Wildfowlers are urged to agree voluntary permit system

WILDFOWLERS ON FINDHORN BAY nature reserve are being urged to sign up to a voluntary permit system created after mediation on the future of the sport in the area.

The agreement was reached following extensive mediation with the various groups involved in a dispute over rights on the nature reserve.

However, local wildfowlers have indicated that they will not adhere to the voluntary permit system – and insist that Moray Council should pass a new by-law on the issue.

Now ahead of a meeting next week that will discuss the issue, senior councillors have appealed for calm, calling on those involved in the sport and campaigners wishing to end all wildfowling in the area to adhere to the agreement.

A petition was first presented to Councillors by the Friends of Findhorn Bay group in December of 2015 – that called for a total ban on geese shooting. This was soon followed by another petition from the wildfowling lobby locally and nationally.

Councillors deferred any decision on a byelaw and called on the parties to resolve the issue through mediation. It was through mediation that the voluntary system emerged, allowing shooting during the season, but restricted the number of shots and reduced the number of days in the week for shooting to five.

At next week’s meeting of the Economic Development and Infrastructure Committee, councillors will be asked to further defer the hearing of petitions from both sides until the end of the season in February 2018, thereafter to assess the voluntary system’s effectiveness.

Yesterday leader of Moray Council, George Alexander, and the chair of Moray Council’s Economic Development and Infrastructure Committee, John Cowe, said that all involved should work towards making to the voluntary system work.

Councillor Alexander said: “The introduction of a byelaw is the very last resort for the council – it is a lengthy, expensive legal process that could also incur significant costs to enforce so there is no guarantee that members would agree to scarce resources being used in this way, given the host of competing priorities the council faces.

“It’s in everyone’s best interests to ensure this voluntary system works; if the council did decide to promote a byelaw without any consensus having been achieved, inevitably one or more of the parties involved would feel that their views had not been supported.

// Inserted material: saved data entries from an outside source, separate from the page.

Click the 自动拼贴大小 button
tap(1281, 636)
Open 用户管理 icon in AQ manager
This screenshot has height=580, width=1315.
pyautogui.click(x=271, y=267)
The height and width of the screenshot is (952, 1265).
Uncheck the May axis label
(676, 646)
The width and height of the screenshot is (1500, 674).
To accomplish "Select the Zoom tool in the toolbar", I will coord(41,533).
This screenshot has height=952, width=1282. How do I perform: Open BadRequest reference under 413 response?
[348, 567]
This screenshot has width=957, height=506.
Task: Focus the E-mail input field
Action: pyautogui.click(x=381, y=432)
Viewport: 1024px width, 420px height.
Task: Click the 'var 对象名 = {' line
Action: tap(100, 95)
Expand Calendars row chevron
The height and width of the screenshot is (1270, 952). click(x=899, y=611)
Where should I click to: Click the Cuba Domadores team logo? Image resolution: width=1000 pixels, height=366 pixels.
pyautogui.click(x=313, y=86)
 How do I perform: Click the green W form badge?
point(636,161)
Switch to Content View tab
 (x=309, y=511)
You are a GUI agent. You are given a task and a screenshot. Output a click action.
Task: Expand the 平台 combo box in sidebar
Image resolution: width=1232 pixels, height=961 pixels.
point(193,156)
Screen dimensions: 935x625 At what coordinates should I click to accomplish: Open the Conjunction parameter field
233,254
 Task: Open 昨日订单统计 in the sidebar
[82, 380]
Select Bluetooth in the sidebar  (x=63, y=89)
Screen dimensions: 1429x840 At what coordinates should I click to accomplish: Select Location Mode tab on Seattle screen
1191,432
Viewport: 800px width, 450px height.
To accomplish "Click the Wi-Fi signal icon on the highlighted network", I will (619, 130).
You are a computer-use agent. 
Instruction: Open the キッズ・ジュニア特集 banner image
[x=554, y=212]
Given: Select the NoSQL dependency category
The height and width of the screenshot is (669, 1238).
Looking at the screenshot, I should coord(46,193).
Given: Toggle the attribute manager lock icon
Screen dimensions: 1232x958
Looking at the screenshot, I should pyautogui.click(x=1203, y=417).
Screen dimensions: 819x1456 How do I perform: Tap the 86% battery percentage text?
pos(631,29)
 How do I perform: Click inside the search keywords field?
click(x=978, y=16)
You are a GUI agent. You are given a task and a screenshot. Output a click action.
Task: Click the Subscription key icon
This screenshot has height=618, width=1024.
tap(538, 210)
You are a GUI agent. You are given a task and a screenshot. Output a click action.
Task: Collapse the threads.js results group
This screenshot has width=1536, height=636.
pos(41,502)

“Potentially the bye-law scope may well be far more restrictive than what’s proposed by the Findhorn Bay Local Nature Reserve.”

The report to committee on September 5 sets out the costs and time required for a byelaw, running into tens of thousands of pounds.

Cllr Cowe added: “In any conflict there has to be a compromise if we are to reach a resolution, which can surely be achieved without resorting to law.

“What’s proposed is a perfectly reasonable and workable system if everyone gets behind it. But if the Council agrees to go down the byelaw route – and that’s a big ‘if’ as we’re not obliged to – that will inevitably involve a public inquiry at considerable cost to the council and taxpayer.”